Non era chiaro quale prima pagina ebbe più successo mediatico, l’acquisizione di Conrad dell’hotel
più fatiscente del mondo nel 1949, il Waldorf, o l’unione coniugale del figlio Nicky con la donna più
bella del mondo nel 1950, Elizabeth Taylor. Il regalo di nozze di Conrad per Elizabeth fu donare
una parte delle sue azioni finanziarie. Di sicuro non era il regalo più romantico ma per Conrad
Hilton, equivaleva alla sua massima espressione di amore.
Quello che alla fine ottennero gli europei non fu denaro, bensì Conrad Hilton stesso, il quale prese
il loro denaro in cambio della sua genialità americana.

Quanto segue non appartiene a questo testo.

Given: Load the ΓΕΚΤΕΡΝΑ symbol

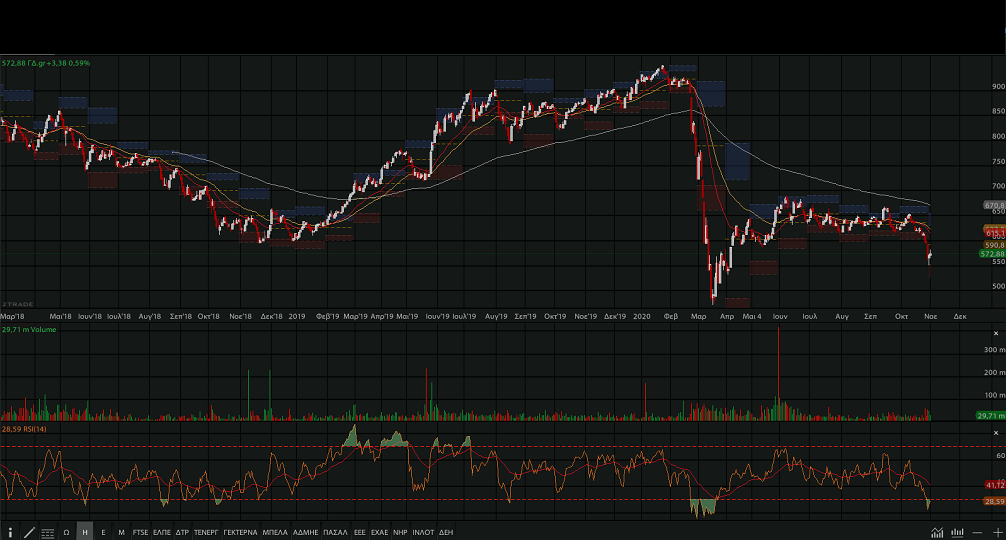Looking at the screenshot, I should 240,532.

A Madrid, Istanbul, Atene, Parigi, Londra e
ovunque ci fosse una proprietà Hilton, gli investitori locali mettevano a disposizione tutti i soldi per
costruire gli hotel. Per una grossa fetta di profitto, di solito un terzo, Hilton avrebbe prestato il suo
nome e la sua gestione.
Hilton stava trasformando il Vecchio Mondo in un simulacro dell’America di metà secolo: la
cittadina di Scarsdale poteva trovarsi sul Bosforo, sulla Senna o sul Tamigi. Ciò significava che con
Hilton, come con McDonald’s decenni più tardi, l’Europa non era più l’Europa. Durante la Guerra
Fredda, l’Istanbul Hilton (e qualsiasi Hilton a venire) era una dichiarazione tanto politica quanto
architettonica.
A Conrad Hilton piaceva affermare che ciascuno dei suoi hotel stranieri fosse una “piccola
America”. Una “piccola Beverly Hills” sarebbe stato più corretto. Proprio come Claude Terrail fornì
ai buongustai una versione leggermente disneyficata di alta cucina, a sua volta Conrad Hilton
offriva la sua personale versione disneyficata di alta ospitalità. Se un americano voleva vivere
l’Europa al massimo del lusso e della moda e con il minimo sforzo, la scelta migliore era mangiare
alla Tour e dormire all’Hilton. I due apparenti rivali erano in realtà i lati opposti della stessa
medaglia.
Nel 1965, aprì il Paris Hilton. Finalmente si respirava l’entusiasmo di vivere l’esperienza dell’Hilton
a Berlino nel 1958, ad Amsterdam nel 1962, ad Atene, Roma e Londra nell’anno eccezionale del
HH (Hilton Hotels) nel 1963, anno nel quale ormai la situazione nel Vietnam inimicò così tanto il
mondo nei confronti dell’America che la tipica acqua con ghiaccio degli americani aveva raggiunto
un diverso tipo di freddo e “Hilton”, era diventata una parola sporca che connotava l’imperialismo
di ricchi politici e guerrafondai. Allo stesso modo, l’espressione “Jet Set” stava iniziando a perdere
quella crescente aria di mistero, acquistando invece un significato negativo del tutto inaspettato.